Biosecurity experts join forces to protect NZ
Monday 28 June 2004
Biosecurity experts join forces to protect New Zealand
New Zealand’s place in global efforts to “stem the tide of invasive species” will be highlighted at a national biosecurity conference with an international flavour in Rotorua next month.
The New Zealand Biosecurity Institute and the Vertebrate Pest Management Institute of New Zealand, supported by Environment Bay of Plenty, have organised three days of talks, workshops and field trips from July 21 to 23.
With two biosecurity experts from Australia and another from the Ministry for the Environment in Japan, the event will have “some real global input”, says Lynley Hayes, President of the New Zealand Biosecurity Institute.
Mr Tetsuro Uesugi, Biodiversity Coordinator for Japan’s Ministry of the Environment, will outline the biosecurity threats facing Japan and new measures being introduced at a national level to address them. Other international speakers are Australia’s Dr Mark Lonsdale, chairman of the Global Invasive Species Programme and Sarah Russell from Australian Quarantine Inspection Services. They will be joined by Dr Mick Clout, the founding chair of the Invasive Species Specialist Group, which is based in Auckland but has a global focus.

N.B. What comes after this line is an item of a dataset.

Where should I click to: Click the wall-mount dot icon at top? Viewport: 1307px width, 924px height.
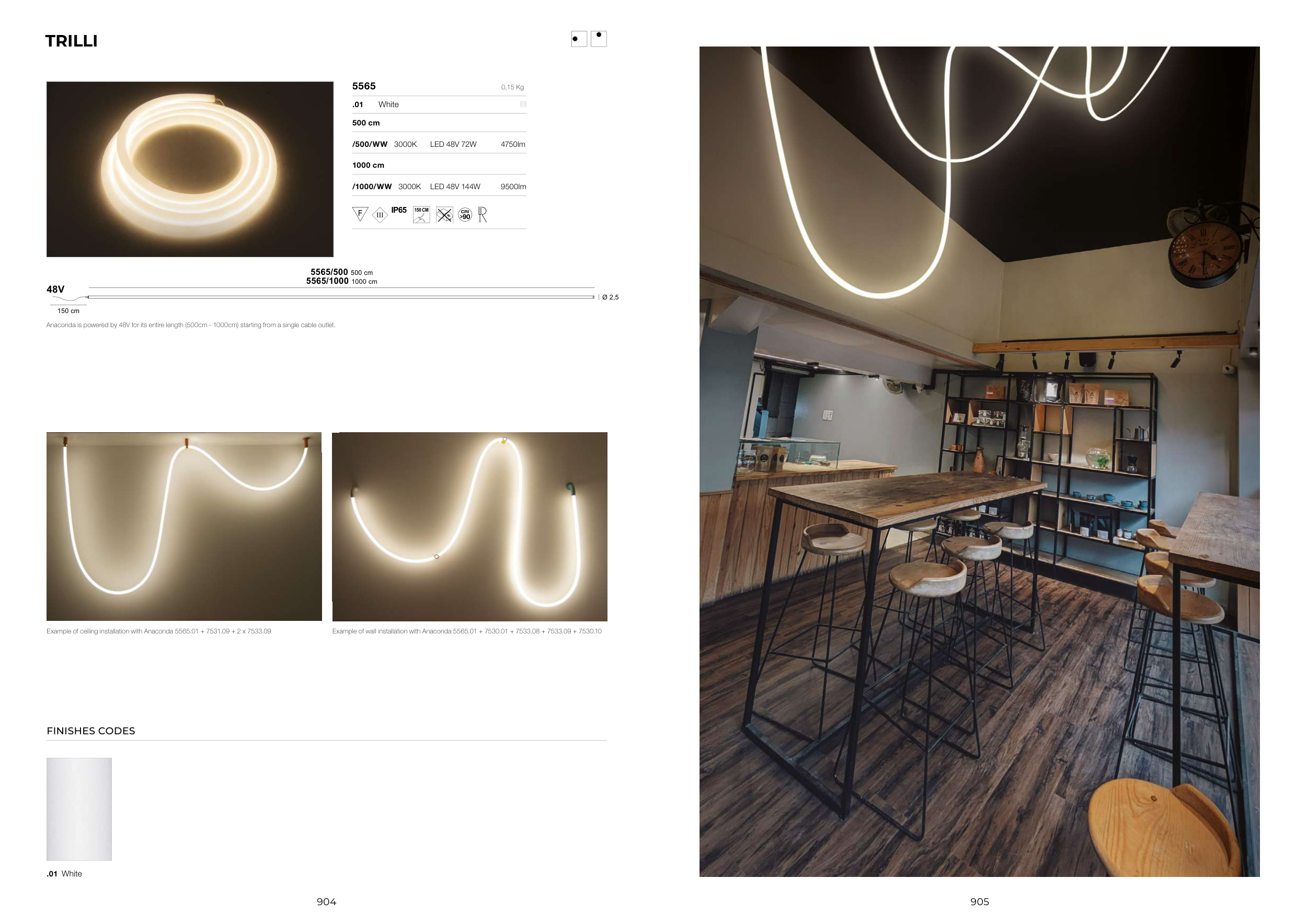579,39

The conference will also involve a range of New Zealand specialists, some of them considered world leaders in their particular fields.
The programme will look at international biosecurity issues and New Zealand’s role in the world, including the strengths and weaknesses of its biosecurity systems. Other topics include controlling the Himalayan thar, saltmarsh mosquito eradication, and invasive plant imports.
Government departments, regional councils, research institutes, private biosecurity providers, universities and community groups are usually represented at the annual education and training seminar. “It’s a chance for all those working in the field of biosecurity to network and share experiences and ideas,” Ms Hayes explains.
This year’s theme, Biosecurity for Biodiversity, looks at the core reason for all biosecurity work. “It’s all about biodiversity. That’s why we go to such efforts to keep new invasive alien species and organisms out of New Zealand - and why we continue to manage the ones already here. It’s because we want to protect the biodiversity of this amazing environment.”